In realtà l’articolo del Financial Times sembra essere un assist formidabile per il SI. Se non vuoi ritrovarti in un paese di fatto fallito, domenica vota SI.

La verità è assai più semplice. Anche se dovesse vincere il NO, non ci sarebbe l’immediato fallimento di 8 banche. Ci sarebbe molta confusione, ma non questo. Probabilmente sarebbe inevitabile fare i conti con un balzo molto alto dello spread e potrebbe essere anche il caso di vedere finalmente l’arrivo della troika in Italia, con la sua sadica cassetta degli attrezzi per il risanamento finanziario. Sia pure in modo duro un po’ di cose verrebbero sistemate. Tutta la sinistra-sinistra che sta facendo votare NO, si ritroverebbe con la troika al comando. E certo non verrebbe qui per difendere il welfare state. Più probabilmente per farlo a pezzi.

Ma allora perché il Financial Times scrive queste cose allarmistiche? La spiegazione vera è che gli inglesi, da sempre, sognano qualche catastrofe nell’area euro perché detestano la moneta unica (e anche l’Europa). E quindi vorrebbero vedere saltare tutto per aria. Adesso hanno capito che il 4 dicembre potrebbe uscire dalle urne un’Italia un po’ pasticciata (se vince il NO) e sostanzialmente priva di un governo con una linea precisa.

E allora soffiano sul fuoco, sperando che si inneschi un bell’incendio. Non è la prima volta che si esibiscono in queste imprese. Non so quante volte ci hanno dati per falliti negli ultimi dieci anni.

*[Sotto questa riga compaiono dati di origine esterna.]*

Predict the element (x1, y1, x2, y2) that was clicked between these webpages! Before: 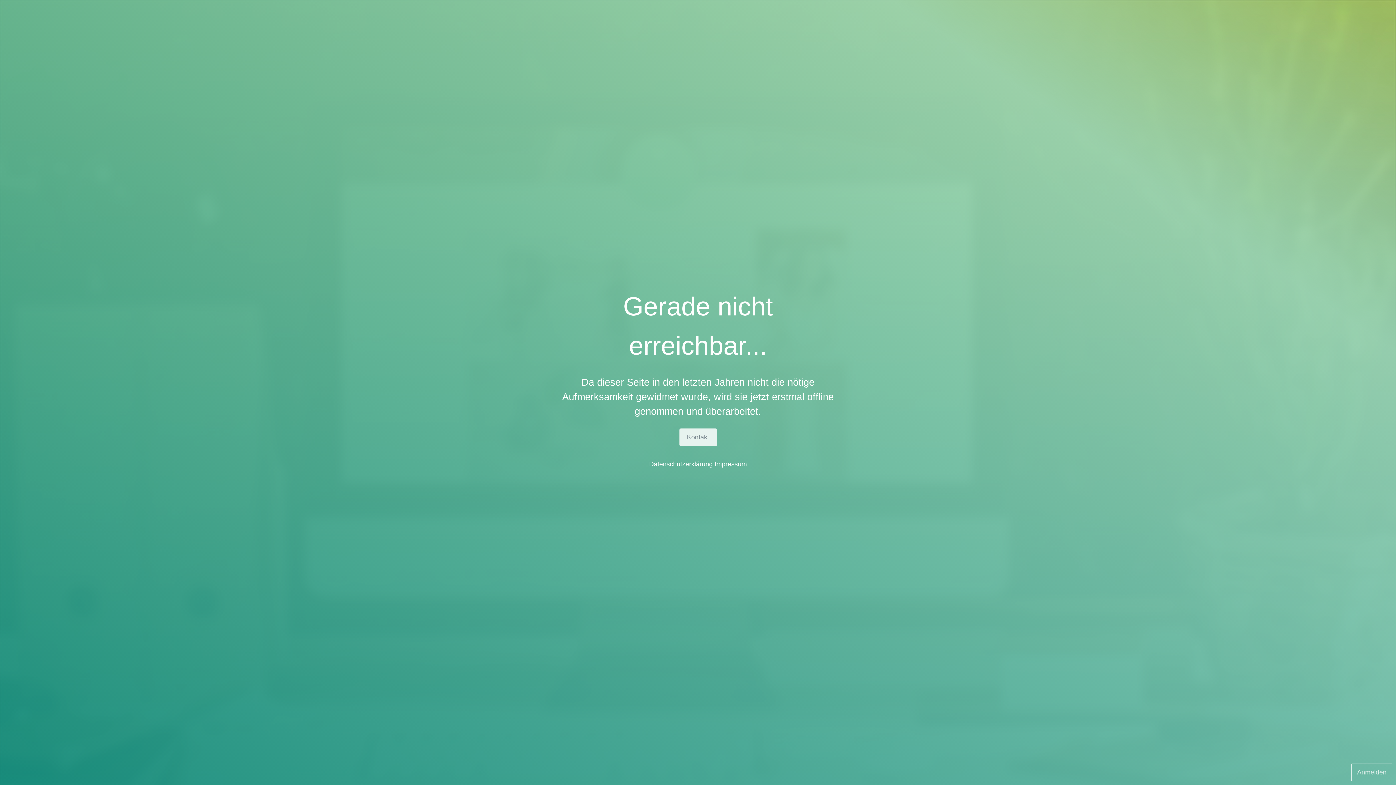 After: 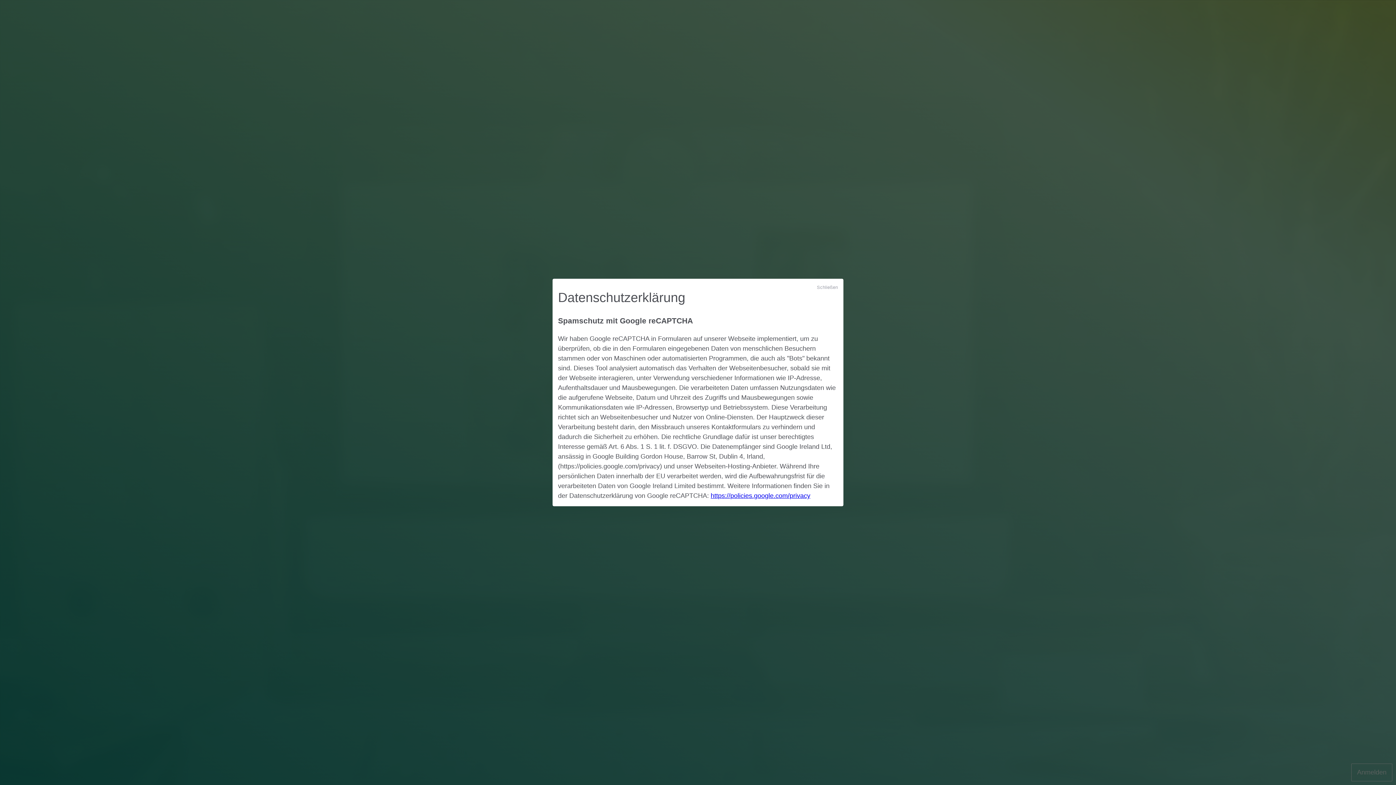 Action: bbox: (649, 460, 712, 468) label: Datenschutzerklärung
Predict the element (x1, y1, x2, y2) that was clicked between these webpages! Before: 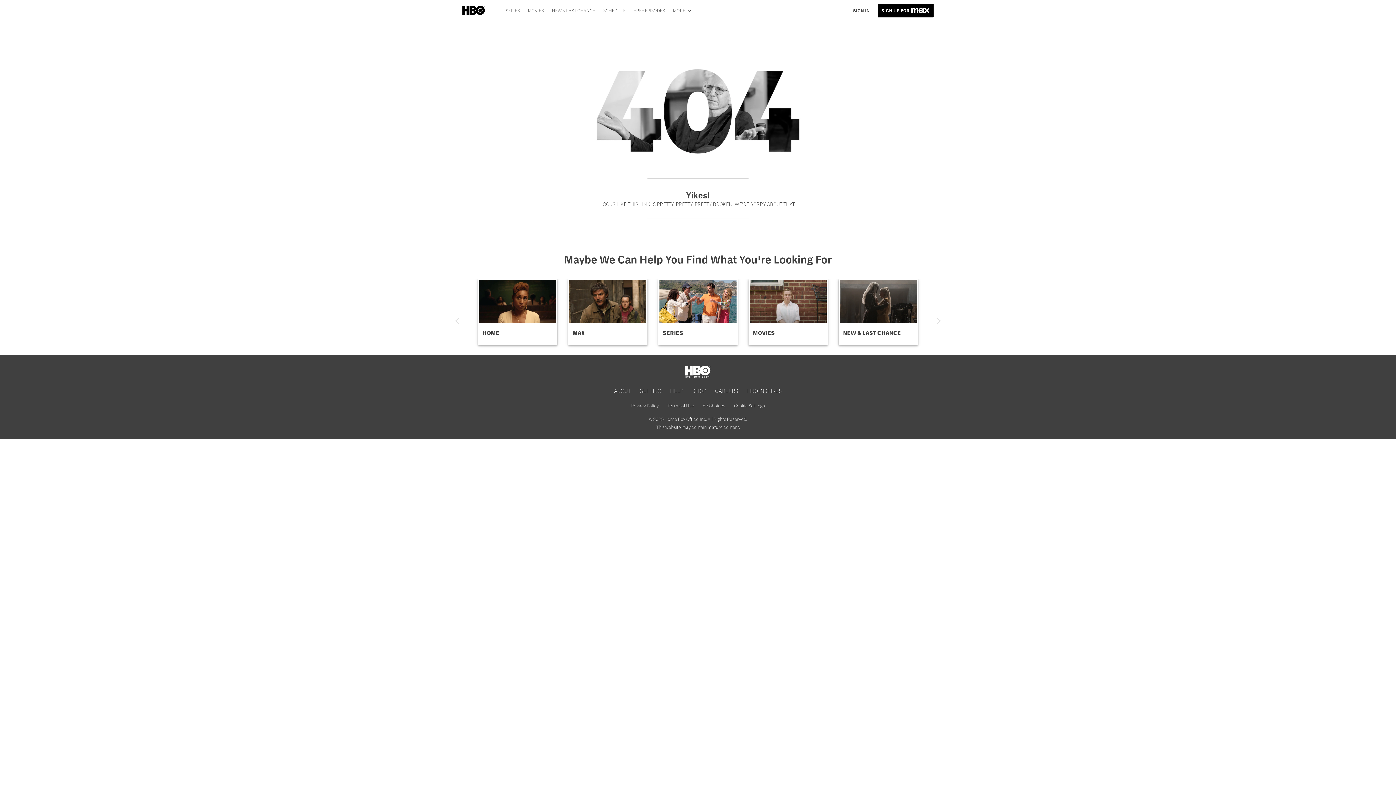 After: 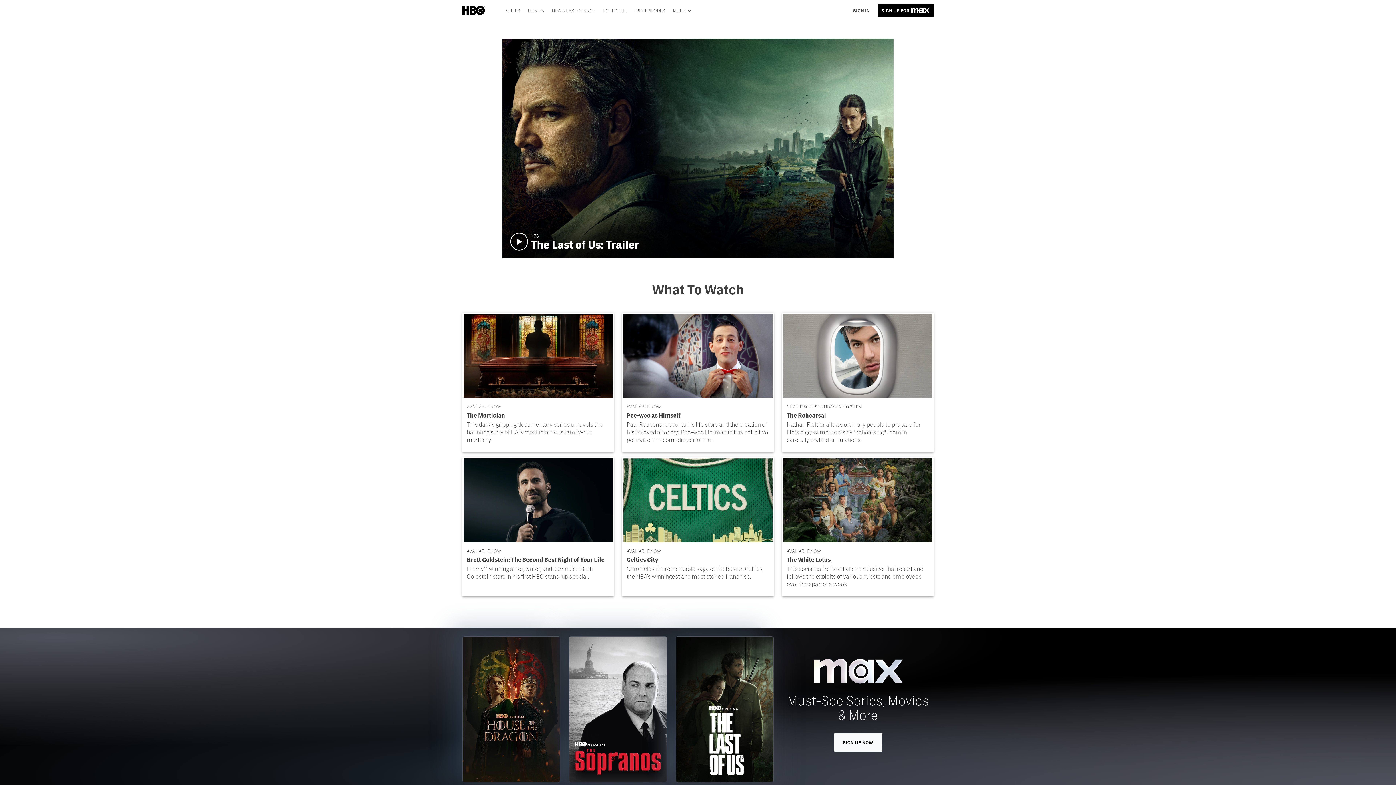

Quello che è vero è che il 4 dicembre, se dovesse vincere il NO, si andrebbe incontro a una rilevante turbolenza politica, con spread che sale verso l’alto, probabile governo tecnico  pasticciato e quindi corsa verso le elezioni politiche generali. In cui si avrebbe ancora uno scontro Pd-Renzi contro tutti e la prova del fuoco per il movimento 5 stelle: l’ultima carica di cavalleria. In sostanza, o vince o va a casa. Fino alle elezioni di primavera 2017 la partita in Italia sarebbe quindi ancora tutta da giocare e tutta aperta.

Ma nessuna catastrofe, solo un normale casino. Grosso questa volta.